● **Article**:
Le
Rhône, un fleuve pas tranquille
Réflexions sur un fleuve et ses riverains
Alain Pelosato
Le Rhône est un
fleuve qui reçoit beaucoup d’eau de la nature : eau de fonte des glaciers
dès sa naissance dans les Alpes suisses, eaux de fonte des neiges un peu plus
bas, eaux des pluies océaniques grâce à un affluent comme la Saône et eaux des
orages méditerranéens dans la partie sud de son cours. Ainsi, ce long fleuve ne
manque jamais d’eau, ce qui lui confère une morphologie comparable à un (très
grand) torrent de montagne. La montagne, il la traverse jusqu’au sud de son
cours et ne la quitte vraiment qu’en Avignon. Ce débit relativement régulier et
puissant lui a toujours donné l’atout considérable de favoriser la navigation.
Et, depuis la nuit des temps où la France n’était qu’une vaste forêt, il
constituait, avec la Saône, un axe de transport nord-sud d’un intérêt
considérable. Son courant puissant rendait impossible la remonte des bateaux
autrement que par le halage, ce qui rendait nécessaire la construction et
l’entretien de chemins de halage. Ainsi, le fleuve grouillait de vie et de
travail avec ses nombreux ports, ses moulins flottants, ses bateaux en décize
(descente) ou en remonte, ses chemins de halage fréquentés par de puissants
attelages de chevaux, et l’air frémissait des cris puissants et virils des
hommes.
L’autre défaut inhérent
à son caractère torrentiel, c’est qu’il n’avait pas de tirant d’eau
suffisamment régulier et profond. Il fallait être grand maître de la navigation
pour retrouver le chenal après chaque crue.

● **Consignes**:
1 - D'après l'article sur le Rhône, où le fleuve quitte-t-il vraiment la montagne ?
2 - Prolongez l'article sur le Rhône à la suite de sa dernière phrase.

● **Liste des données**:
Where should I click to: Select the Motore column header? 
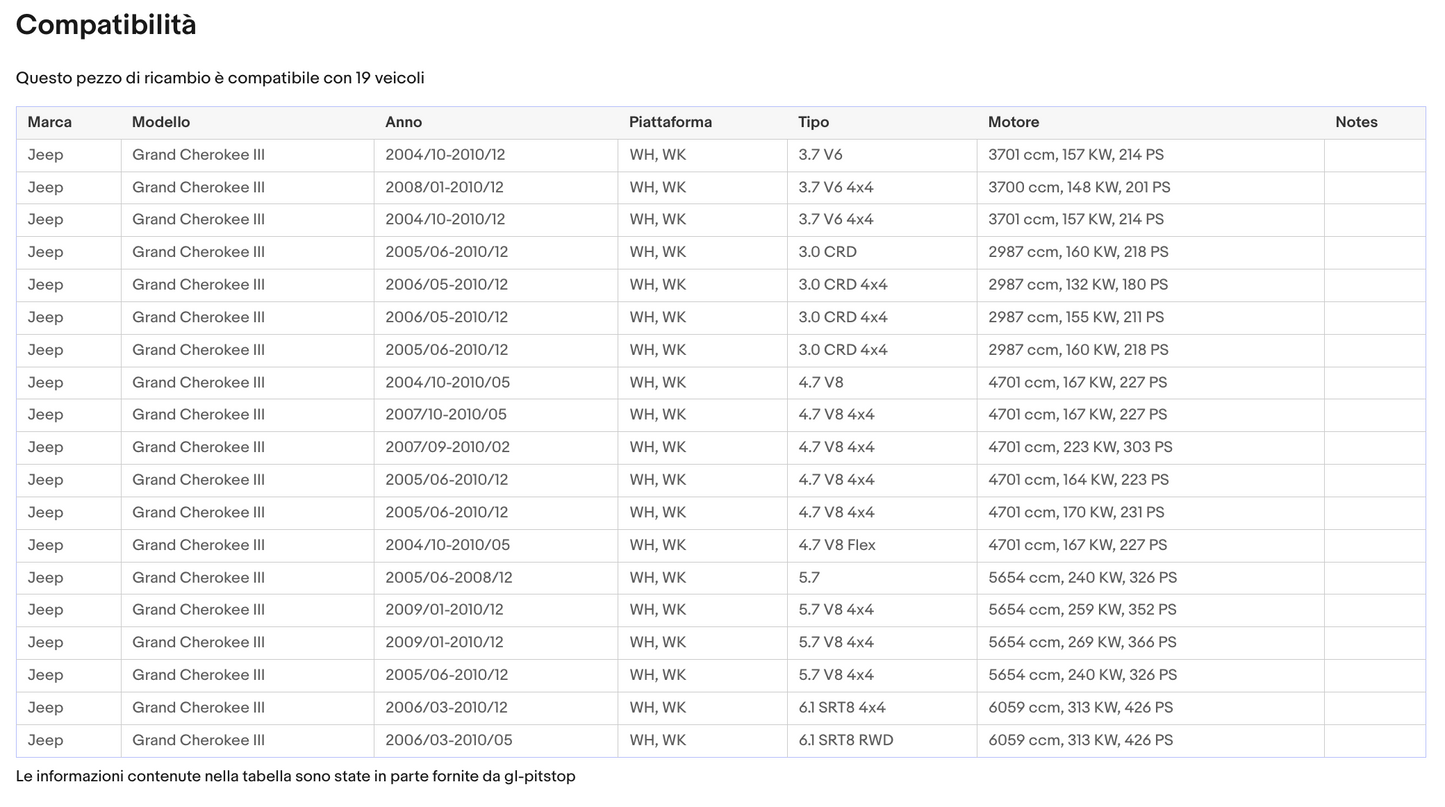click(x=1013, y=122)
--
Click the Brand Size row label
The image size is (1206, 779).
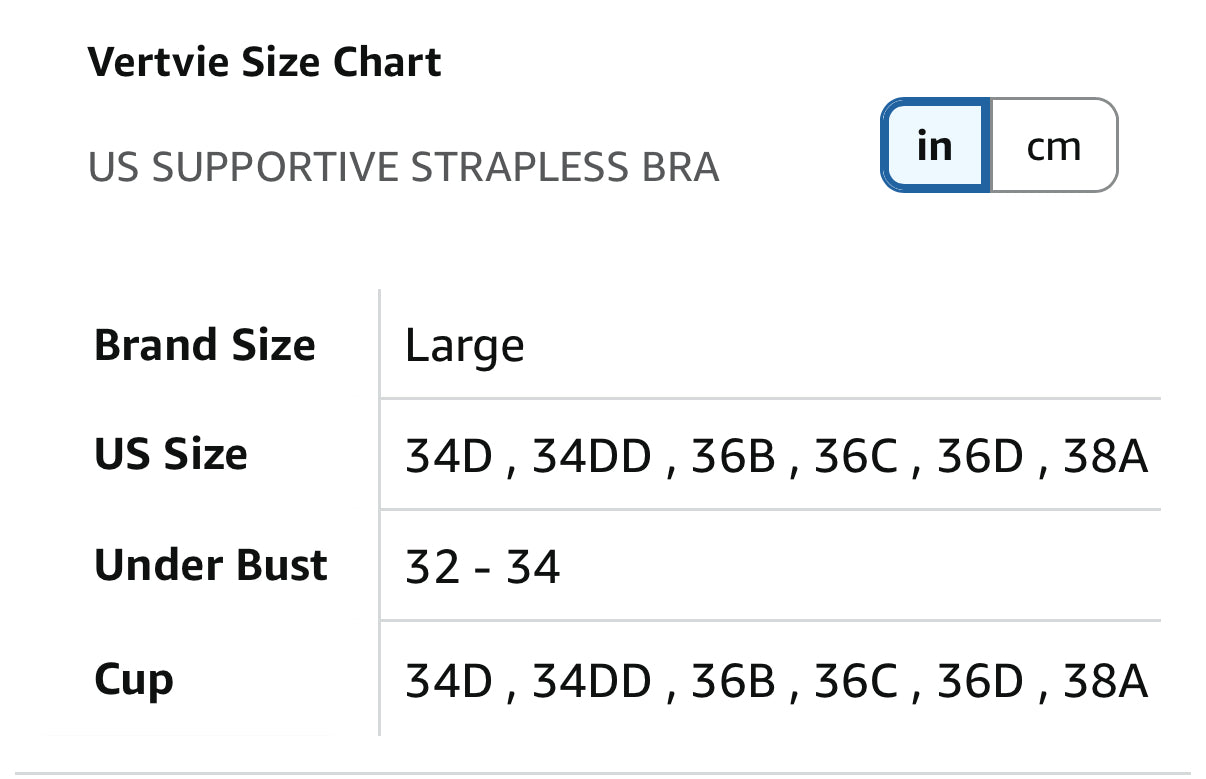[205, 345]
--
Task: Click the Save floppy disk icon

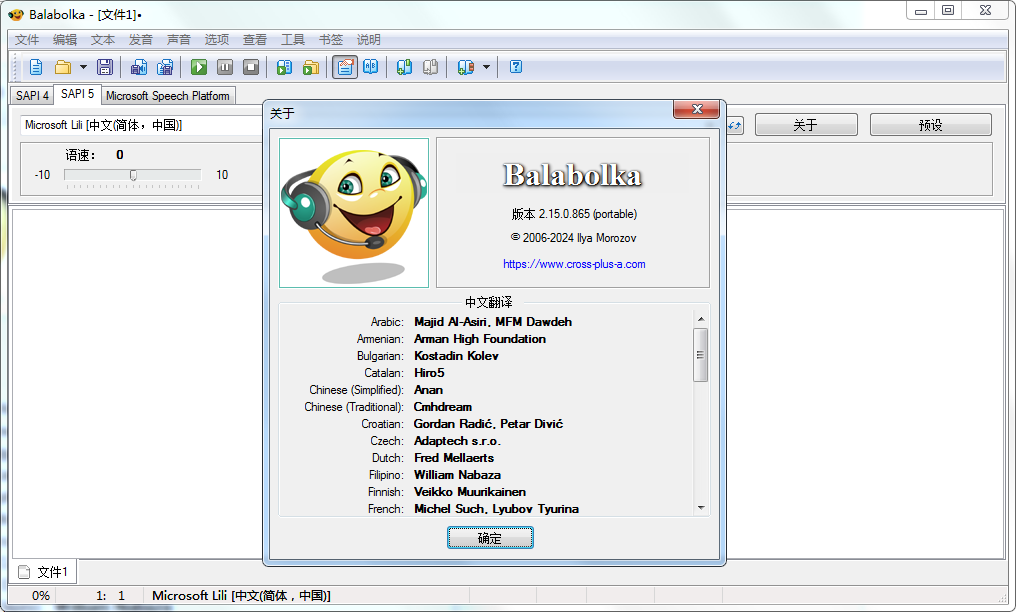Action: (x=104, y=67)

● **Réponses**:
1 - En Avignon.

2 -
Les hommes se sont
attachés très tôt à aménager le fleuve. D’abord, pour se protéger des crues et
ensuite, assurer un courant suffisamment régulier aux moulins. Mais la bataille
était très difficile, car les colères du Rhône étaient puissantes et
fréquentes. Ainsi, en 1856, le village de Vallabrègues a changé de rive après
une fameuse crue. Plus récemment, et notamment à la fin du siècle dernier,
lorsque le ministre des transports Freycinet lança son fameux plan, on
l’aménagea pour fournir à la navigation un chenal régulier et un tirant d’eau
au moins égal à 1,60 mètre, hauteur suffisante pour la navigation des
embarcations rhodaniennes à fond plat. Le célèbre ingénieur Henri Girardon
initia donc de grands travaux d’aménagement consistant à mettre en place des
ouvrages d’enrochements qui faisaient creuser par le fleuve lui-même un chenal
régulier et suffisamment profond. Hélas, alors que ces travaux prenaient leur
plus grande ampleur, une impitoyable compétition entre le chemin de fer et la
navigation fluviale se terminait par la victoire de la compagnie de chemin de
fer Paris-Lyon-Marseille. Néanmoins, contrairement à la Loire, le Rhône
s’adapta à de nouvelles technologies de navigation fluviale et d’autres
aménagements plus récents, ceux de la compagnie nationale du Rhône, permettent
aujourd’hui le transport de marchandises avec de très gros convois poussés et
même des bateaux fluvio-maritimes. Ces aménagements ont façonné le fleuve que
l’on connaît aujourd’hui.
Un autre usage du fleuve
a contribué à sa transformation, et surtout, à la dégradation de sa qualité.
L’utilité de sa fonction d’évacuation des déchets a conduit à faire de la
vallée du Rhône un vaste site urbain et industrialisé, et aussi un sillon de
grande production électrique, qu’elle soit d’origine thermique (nucléaire ou
non) car l’eau du fleuve sert à refroidir les condenseurs des centrales, ou
d’origine hydraulique, la grande pente naturelle du fleuve y étant favorable.
Autrefois, les riverains
eux-mêmes réalisèrent les aménagements et profitèrent des richesses induites
par le fleuve. Il n’en est plus de même aujourd’hui. Les grands travaux de la
CNR (compagnie nationale du Rhône) ont enrichi la nation, grâce à la production
électrique, mais pas les riverains eux-mêmes, qui n’ont profité que des
retombées de la ressource en eau. Il en est de même des industries et des
centrales nucléaires.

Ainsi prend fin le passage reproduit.